The result of Dermid McMurrogh's interview with Henry II., in Aquitaine, was a royal letter, addressed to all his subjects, authorizing such of them as would, to enlist in the service of the Irish Prince. Armed alone with this, the expelled adulterer, chafing for restoration and revenge, retraced his course to England. He was at this time some years beyond three score, but the snows of age had no effect in cooling his impetuous blood; his stature is described as almost gigantic; his voice loud and harsh; his features stern and terrible. His cruel and criminal character we already know. Yet it is but just here to recall that much of the horror and odium which has accumulated on his memory is posthumous and retrospective. Some of his cotemporaries were no better in their private lives than he was; but then they had no part in bringing in the Normans. Talents both for peace and war he certainly had, and there was still a feeling of attachment, or at least of regret, cherished towards him among the people of his patrimony.
Dermid proceeded at once to seek the help he so sorely needed, upon the marches of Chester, in the city of Bristol, and at the court of the Prince of North Wales.

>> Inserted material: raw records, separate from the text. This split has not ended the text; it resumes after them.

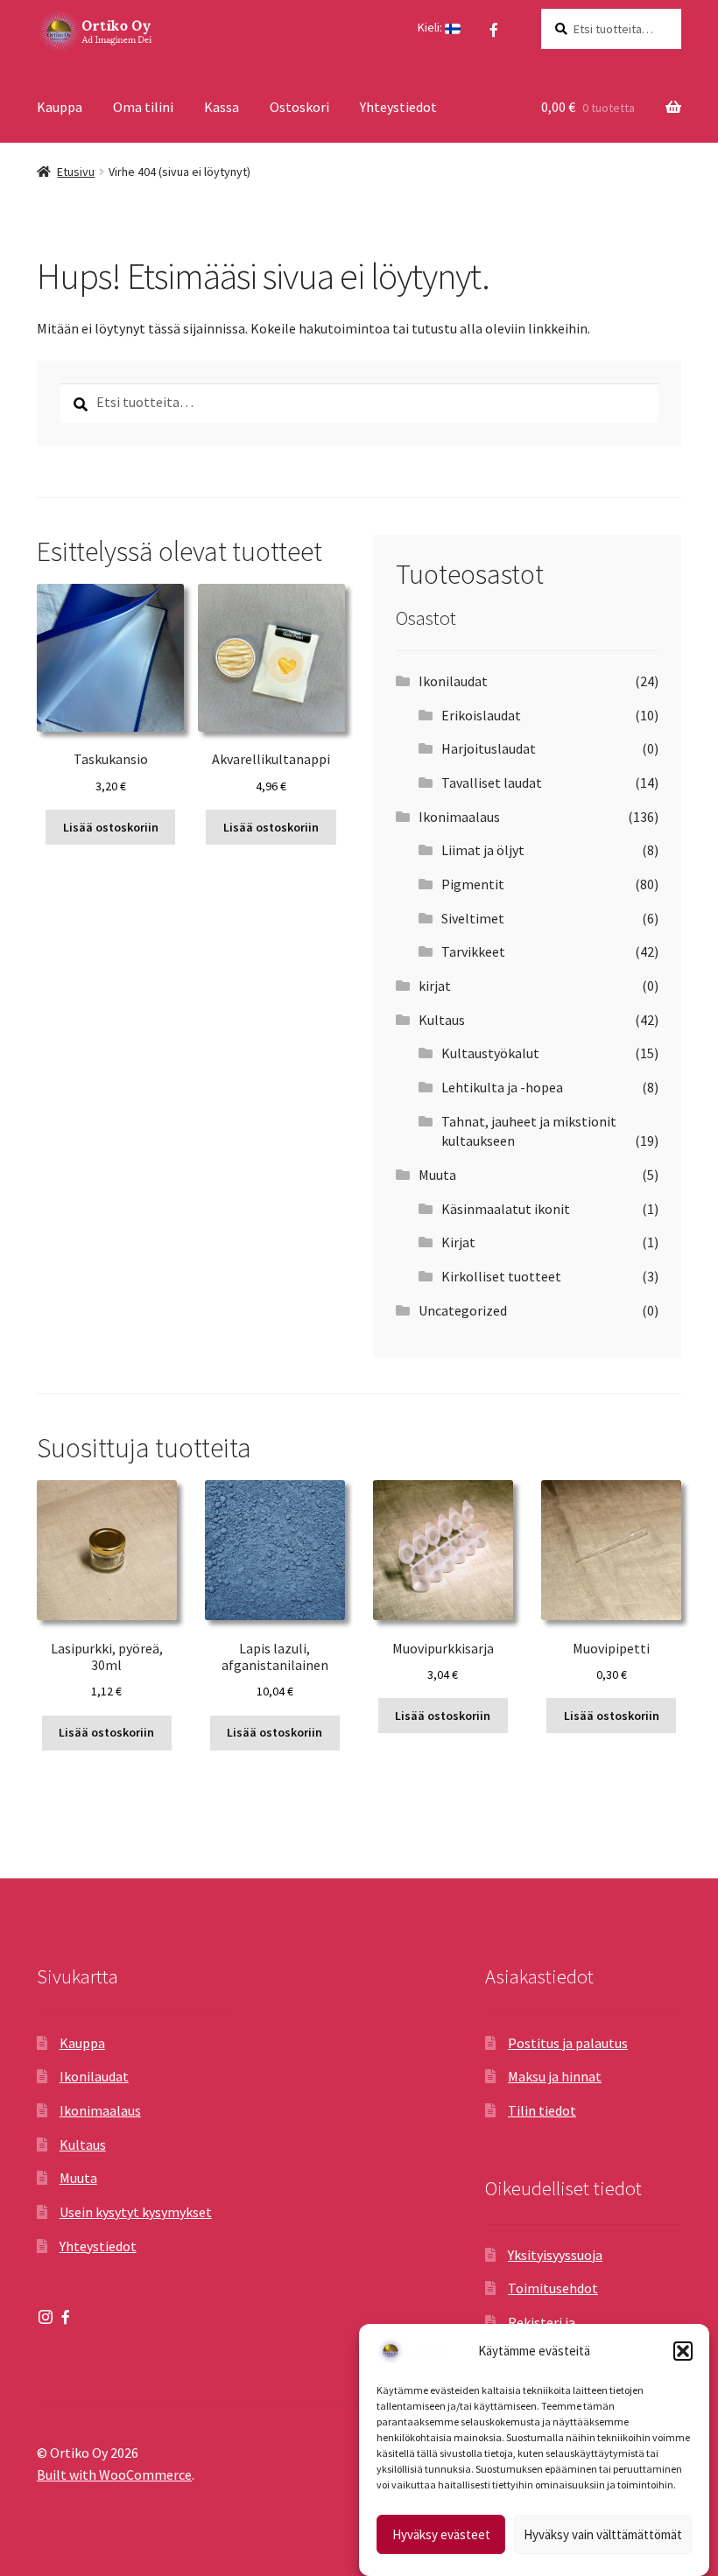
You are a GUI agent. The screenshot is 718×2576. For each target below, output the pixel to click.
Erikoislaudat (481, 715)
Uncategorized (463, 1310)
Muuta (437, 1174)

At Bristol he caused King Henry's letter to be publicly read, and each reading was accompanied by ample promises of land and recompense to those disposed to join in the expedition - but all in vain. From Bristol he proceeded to make the usual pilgrimage to the shrine of St. David, the Apostle of Wales, and then he visited the Court of Griffith ap Rhys, Prince of North Wales, whose family ties formed a true Welsh triad among the Normans, the Irish, and the Welsh. He was the nephew of the celebrated Nest or Nesta, the Helen of the Welsh, whose blood flowed in the veins of almost all the first Norman adventurers in Ireland, and whose story is too intimately interwoven with the origin of many of the highest names of the Norman-Irish to be left untold.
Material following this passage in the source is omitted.